── Source text

TCR_Public/980311.MBX T R O U B L E D   C O M P A N Y   R E P O R T E R
     Wednesday, March 11, 1998, Vol. 2, No. 48                

AUTO WORKS: Bar Date for Administrative and Pre-BK Claims
BRITWILL INVESTMENTS: Seeks 90 Days to Evaluate Leases
BRUNO'S: Approval to Buy Four Delchamps Stores
BUSTER BROWN: Committee Investigates Leveraged Buy-Out
CAMPO ELECTRONICS: Court Grants Extensions

DOW CORNING: Implant Plaintiffs Have Their Own Solution
DOWNTOWN ATHLETIC: Case Summary & 20 Largest Creditors
DYNASTY INC: Shareholders Approve Sale to Jockey Games
FLAGSTAR: Receives Extension to Object to Claims
GAYLORD COMPANIES: Court Extends Use of Cash Collateral

GRANITE PARTNERS: Judge Cuts Willkie Farr's Fee
HEARTLAND WIRELESS: Reported Prepack Bankruptcy in Future
HOMELAND: Out of Bankruptcy - Claims Solid Profitability
MOBILEMEDIA: Panel Receives OK to Probe Plan Values
MOLTEN METAL: Court Approves $20 Million Loan Facility

PARAGON: Order Approves Joint Defense Agreement
PEGASUS GOLD: To Retain Houlihan Lokey
SHEPPARD FOODSERVICE: Hearing on Sale Continued
THE SLED DOGS: Hearing on Disclosure Statement
TOHO MUTUAL: Proposes New Joint Venture with GE Capital

TRI-LITE: Partial Payments Made According to Plan
WESTERN FIDELITY: Extension of Time to File Disclosure Stmt


AUTO WORKS: Bar Date for Administrative and Pre-BK Claims
April 30, 1998 will be the deadline for filing with the
Office of the US Bankruptcy Court pre-petition proofs of
claim as well as administrative claims against the debtor,
Auto Works, Inc.

BRITWILL INVESTMENTS: Seeks 90 Days to Evaluate Leases
Britwill Investments-I Inc., Britwill Investments-II Inc.,
and Britwill Indiana Partnership, debtor, are seeking an
additional 90 day extension, up to and including June 8,
1998, to determine which leases of the debtors should be
assumed, and which leases should be rejected.

────
── Data block

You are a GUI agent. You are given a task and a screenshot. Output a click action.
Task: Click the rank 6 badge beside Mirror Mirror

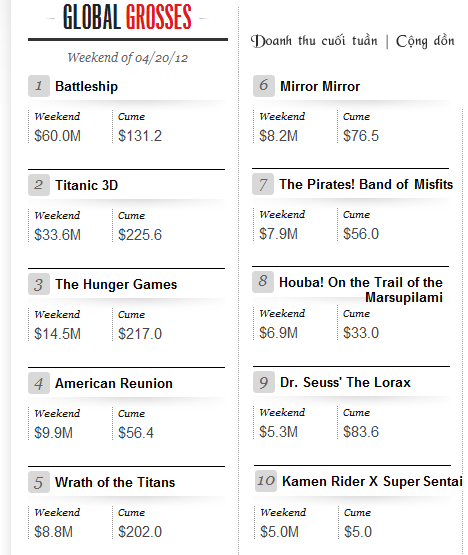point(264,86)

────

Job 1
Answer these from the Troubled Company Reporter issue, one line each:
(a) What is the deadline for filing claims against Auto Works, Inc.?
(b) Up to what date are the Britwill debtors seeking to extend their time to decide on leases?
(c) What is the amount of the loan facility approved for Molten Metal?
Job 2
Name every debtor entity listed in the Troubled Company Reporter issue as seeking the 90-day lease extension.
Job 3
Continue the Troubled Company Reporter issue from the end of its last item.

Final result 1
(a) April 30, 1998
(b) June 8, 1998
(c) $20 million

Final result 2
Britwill Investments-I Inc., Britwill Investments-II Inc., and Britwill Indiana Partnership

Final result 3
The debtors are currently lessees under 25 leases for
residential health car and managed care facilities.  The
debtors state that the leases are the central, critical
component of debtors' operations, and ultimately of a
successful plan of reorganization.

Omega Healthcare Investors, Inc. is the lessor of most of
the facilities.  Omega claims that the debtors are in
default under the leases, and is attempting to terminate
the leases.  The dispute between the parties will not be
resolved within the sixty day period, and that is an
additional reason that the debtors are requesting the
extension, as the debtors do not know if the leases will be
terminated due to the alleged defaults.

BRUNO'S: Approval to Buy Four Delchamps Stores
Bruno's Inc. received court approval to buy four Delchamps
Inc. stores in strategic locations for $1.5 million cash.  
Delchamps, a supermarket chain with approximately 218
stores in Alabama, Florida, Louisiana, and Mississippi, was
seeking a purchaser for four of its stores in Alabama.
Three of the stores are located in markets where Bruno's
also has stores, however, the Delchamps stores have better
facilities or superior locations. (Federal Filings, Inc.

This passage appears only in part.